- [GIVEN ENTRIES]
══════════════════════════════

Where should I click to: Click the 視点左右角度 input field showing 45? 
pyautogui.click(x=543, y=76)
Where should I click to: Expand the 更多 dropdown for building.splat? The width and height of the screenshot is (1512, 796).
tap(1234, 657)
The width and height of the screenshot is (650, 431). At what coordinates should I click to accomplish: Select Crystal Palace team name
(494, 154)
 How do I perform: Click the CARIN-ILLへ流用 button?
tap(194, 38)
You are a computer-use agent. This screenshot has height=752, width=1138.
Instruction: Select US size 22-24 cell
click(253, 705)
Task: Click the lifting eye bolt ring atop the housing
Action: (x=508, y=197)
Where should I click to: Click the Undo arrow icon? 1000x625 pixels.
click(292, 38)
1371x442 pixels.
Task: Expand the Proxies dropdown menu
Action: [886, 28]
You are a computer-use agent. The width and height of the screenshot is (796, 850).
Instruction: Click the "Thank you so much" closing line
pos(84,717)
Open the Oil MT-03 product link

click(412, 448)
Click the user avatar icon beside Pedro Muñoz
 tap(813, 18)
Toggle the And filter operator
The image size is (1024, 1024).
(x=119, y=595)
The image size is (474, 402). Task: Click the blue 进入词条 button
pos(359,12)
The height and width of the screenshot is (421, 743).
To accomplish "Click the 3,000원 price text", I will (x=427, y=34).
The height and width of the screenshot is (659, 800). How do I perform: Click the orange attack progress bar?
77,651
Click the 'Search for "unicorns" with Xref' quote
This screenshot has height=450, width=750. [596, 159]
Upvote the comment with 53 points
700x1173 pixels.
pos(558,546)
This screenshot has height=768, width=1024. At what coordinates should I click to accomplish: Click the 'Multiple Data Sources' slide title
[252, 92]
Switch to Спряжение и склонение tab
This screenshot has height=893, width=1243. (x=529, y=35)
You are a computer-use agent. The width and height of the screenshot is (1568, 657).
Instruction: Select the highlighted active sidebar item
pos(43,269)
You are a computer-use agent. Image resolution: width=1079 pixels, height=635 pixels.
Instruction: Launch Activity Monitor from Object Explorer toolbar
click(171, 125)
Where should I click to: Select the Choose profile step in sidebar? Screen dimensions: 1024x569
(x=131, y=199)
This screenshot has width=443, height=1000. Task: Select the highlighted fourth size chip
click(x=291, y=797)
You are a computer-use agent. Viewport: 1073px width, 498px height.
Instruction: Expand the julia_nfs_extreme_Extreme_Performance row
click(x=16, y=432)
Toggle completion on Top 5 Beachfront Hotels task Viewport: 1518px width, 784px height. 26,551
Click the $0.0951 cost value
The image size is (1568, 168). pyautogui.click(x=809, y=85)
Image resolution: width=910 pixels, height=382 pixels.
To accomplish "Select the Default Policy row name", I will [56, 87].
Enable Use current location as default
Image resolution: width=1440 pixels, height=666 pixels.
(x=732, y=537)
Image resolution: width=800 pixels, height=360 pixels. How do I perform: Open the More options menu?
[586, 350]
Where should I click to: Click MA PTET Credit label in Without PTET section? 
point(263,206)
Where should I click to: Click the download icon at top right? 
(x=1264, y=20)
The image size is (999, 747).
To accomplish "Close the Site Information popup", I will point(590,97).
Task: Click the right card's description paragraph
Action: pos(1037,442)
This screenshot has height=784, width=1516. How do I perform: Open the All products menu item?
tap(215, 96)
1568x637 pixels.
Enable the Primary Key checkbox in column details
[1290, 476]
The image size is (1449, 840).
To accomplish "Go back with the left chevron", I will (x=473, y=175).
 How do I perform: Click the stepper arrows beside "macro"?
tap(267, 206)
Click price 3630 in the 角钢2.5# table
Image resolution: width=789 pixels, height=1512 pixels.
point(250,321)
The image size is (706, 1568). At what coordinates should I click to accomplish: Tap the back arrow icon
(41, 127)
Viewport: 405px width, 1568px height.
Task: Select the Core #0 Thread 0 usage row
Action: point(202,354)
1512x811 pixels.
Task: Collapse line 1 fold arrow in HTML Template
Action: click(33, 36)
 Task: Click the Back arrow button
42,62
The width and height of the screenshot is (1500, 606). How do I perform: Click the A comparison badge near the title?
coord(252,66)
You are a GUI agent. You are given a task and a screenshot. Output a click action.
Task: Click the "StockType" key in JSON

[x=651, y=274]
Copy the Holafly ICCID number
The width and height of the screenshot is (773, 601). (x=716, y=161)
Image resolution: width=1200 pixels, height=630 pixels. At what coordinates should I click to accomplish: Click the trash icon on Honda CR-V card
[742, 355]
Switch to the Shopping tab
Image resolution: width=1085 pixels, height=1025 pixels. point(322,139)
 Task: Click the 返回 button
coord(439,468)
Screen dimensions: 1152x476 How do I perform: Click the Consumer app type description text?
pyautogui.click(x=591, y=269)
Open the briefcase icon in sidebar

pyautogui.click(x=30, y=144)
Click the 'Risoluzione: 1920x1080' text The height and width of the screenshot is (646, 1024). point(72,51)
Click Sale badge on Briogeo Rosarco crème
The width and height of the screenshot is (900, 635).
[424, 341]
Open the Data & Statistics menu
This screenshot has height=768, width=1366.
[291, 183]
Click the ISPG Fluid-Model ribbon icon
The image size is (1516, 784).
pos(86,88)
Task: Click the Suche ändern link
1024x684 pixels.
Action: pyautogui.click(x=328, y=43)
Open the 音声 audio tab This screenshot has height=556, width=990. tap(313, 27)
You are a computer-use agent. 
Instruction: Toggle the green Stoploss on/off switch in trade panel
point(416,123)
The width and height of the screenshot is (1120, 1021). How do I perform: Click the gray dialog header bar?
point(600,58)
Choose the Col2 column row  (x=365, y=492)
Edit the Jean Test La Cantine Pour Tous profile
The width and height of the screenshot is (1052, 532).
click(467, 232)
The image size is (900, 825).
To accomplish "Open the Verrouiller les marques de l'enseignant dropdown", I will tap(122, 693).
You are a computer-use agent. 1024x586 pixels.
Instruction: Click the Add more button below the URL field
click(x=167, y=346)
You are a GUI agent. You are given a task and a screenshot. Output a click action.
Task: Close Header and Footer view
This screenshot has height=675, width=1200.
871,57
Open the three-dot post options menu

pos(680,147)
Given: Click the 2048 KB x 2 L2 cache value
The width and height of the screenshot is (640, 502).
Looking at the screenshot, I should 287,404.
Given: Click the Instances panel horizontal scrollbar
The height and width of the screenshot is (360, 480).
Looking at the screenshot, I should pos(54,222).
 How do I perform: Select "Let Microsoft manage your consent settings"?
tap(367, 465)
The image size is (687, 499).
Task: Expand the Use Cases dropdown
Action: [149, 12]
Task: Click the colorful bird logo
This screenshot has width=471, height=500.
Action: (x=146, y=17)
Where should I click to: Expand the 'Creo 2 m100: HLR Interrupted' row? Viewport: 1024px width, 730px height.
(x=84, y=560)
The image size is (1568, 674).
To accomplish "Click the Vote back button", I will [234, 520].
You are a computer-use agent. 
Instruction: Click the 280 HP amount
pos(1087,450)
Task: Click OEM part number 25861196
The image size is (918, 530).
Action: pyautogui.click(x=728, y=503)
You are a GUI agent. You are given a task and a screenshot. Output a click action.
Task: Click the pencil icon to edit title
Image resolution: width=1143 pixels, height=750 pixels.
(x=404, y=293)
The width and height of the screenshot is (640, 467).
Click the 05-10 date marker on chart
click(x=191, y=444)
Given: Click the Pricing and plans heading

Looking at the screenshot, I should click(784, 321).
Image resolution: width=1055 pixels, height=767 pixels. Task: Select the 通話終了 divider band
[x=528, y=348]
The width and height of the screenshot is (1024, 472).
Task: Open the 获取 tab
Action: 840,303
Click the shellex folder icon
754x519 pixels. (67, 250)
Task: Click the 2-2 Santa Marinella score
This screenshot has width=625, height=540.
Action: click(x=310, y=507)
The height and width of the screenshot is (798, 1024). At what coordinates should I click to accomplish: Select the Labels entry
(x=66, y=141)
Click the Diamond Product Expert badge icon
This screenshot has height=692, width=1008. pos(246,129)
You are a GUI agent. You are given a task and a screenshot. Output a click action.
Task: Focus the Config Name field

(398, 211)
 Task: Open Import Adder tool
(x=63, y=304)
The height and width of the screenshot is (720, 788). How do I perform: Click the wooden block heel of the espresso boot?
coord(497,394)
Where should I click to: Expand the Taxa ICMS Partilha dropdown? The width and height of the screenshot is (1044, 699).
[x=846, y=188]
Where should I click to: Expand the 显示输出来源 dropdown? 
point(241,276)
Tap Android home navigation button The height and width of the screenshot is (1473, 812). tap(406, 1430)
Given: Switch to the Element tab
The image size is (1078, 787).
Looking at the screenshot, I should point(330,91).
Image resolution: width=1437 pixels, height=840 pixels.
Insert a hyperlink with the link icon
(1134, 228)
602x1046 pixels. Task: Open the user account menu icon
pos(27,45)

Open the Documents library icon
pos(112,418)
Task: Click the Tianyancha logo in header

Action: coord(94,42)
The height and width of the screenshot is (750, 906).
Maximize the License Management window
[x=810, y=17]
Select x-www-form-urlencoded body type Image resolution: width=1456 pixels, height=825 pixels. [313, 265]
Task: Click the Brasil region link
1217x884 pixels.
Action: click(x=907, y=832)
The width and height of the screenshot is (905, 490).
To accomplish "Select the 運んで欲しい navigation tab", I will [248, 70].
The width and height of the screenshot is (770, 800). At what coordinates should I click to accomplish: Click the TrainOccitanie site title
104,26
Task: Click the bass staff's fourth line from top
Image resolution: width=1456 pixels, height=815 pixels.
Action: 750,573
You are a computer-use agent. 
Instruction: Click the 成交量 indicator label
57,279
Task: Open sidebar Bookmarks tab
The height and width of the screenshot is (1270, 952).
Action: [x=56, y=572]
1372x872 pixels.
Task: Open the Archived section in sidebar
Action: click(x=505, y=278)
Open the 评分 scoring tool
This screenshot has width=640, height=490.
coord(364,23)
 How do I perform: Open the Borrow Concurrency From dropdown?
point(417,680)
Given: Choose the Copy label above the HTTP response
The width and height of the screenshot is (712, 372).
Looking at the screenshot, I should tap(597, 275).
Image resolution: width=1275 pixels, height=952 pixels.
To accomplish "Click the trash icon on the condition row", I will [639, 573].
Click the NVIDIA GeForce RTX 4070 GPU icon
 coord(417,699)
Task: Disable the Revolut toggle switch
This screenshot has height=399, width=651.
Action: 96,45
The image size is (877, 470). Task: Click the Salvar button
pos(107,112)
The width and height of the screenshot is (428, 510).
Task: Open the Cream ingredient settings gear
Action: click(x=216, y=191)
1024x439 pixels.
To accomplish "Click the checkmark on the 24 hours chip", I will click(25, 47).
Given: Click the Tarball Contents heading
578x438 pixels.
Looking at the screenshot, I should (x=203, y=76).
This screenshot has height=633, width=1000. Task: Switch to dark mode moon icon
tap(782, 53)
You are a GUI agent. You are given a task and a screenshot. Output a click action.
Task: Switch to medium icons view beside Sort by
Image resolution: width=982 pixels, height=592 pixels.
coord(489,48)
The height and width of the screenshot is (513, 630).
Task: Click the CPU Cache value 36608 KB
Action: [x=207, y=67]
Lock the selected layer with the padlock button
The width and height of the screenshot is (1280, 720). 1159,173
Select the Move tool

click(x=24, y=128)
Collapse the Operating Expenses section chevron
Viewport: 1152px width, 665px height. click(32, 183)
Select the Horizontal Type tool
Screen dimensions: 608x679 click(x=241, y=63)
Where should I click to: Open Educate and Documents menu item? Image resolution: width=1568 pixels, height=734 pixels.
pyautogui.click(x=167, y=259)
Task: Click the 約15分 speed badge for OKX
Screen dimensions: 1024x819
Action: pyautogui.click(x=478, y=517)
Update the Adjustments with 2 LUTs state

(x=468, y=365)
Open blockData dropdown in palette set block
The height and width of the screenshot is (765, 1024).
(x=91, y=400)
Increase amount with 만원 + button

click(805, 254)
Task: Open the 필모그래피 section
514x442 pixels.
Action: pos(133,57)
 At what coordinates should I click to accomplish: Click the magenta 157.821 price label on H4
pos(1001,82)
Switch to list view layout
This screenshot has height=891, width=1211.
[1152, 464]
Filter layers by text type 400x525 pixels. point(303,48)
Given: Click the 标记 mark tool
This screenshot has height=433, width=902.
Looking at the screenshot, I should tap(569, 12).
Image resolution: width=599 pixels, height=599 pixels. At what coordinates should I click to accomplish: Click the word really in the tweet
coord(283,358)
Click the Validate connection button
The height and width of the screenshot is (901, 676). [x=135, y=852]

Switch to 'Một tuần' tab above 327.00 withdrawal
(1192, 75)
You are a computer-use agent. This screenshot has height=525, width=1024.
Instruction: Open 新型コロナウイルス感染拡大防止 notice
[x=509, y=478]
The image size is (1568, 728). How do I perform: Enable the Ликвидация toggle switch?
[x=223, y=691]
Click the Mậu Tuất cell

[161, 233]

══════════════════════════════

- [PROBLEM TO WORK ON]
Begin at the line that has "Click the NVIDIA GeForce RTX 4070 GPU icon" in the entries above; stop after the line that has "Task: Switch to medium". Transcribe exactly those lines and no others.

- [RESPONSE AREA]
Click the NVIDIA GeForce RTX 4070 GPU icon
 coord(417,699)
Task: Disable the Revolut toggle switch
This screenshot has height=399, width=651.
Action: 96,45
The image size is (877, 470). Task: Click the Salvar button
pos(107,112)
The width and height of the screenshot is (428, 510).
Task: Open the Cream ingredient settings gear
Action: click(x=216, y=191)
1024x439 pixels.
To accomplish "Click the checkmark on the 24 hours chip", I will click(25, 47).
Given: Click the Tarball Contents heading
578x438 pixels.
Looking at the screenshot, I should (x=203, y=76).
This screenshot has height=633, width=1000. Task: Switch to dark mode moon icon
tap(782, 53)
You are a GUI agent. You are given a task and a screenshot. Output a click action.
Task: Switch to medium icons view beside Sort by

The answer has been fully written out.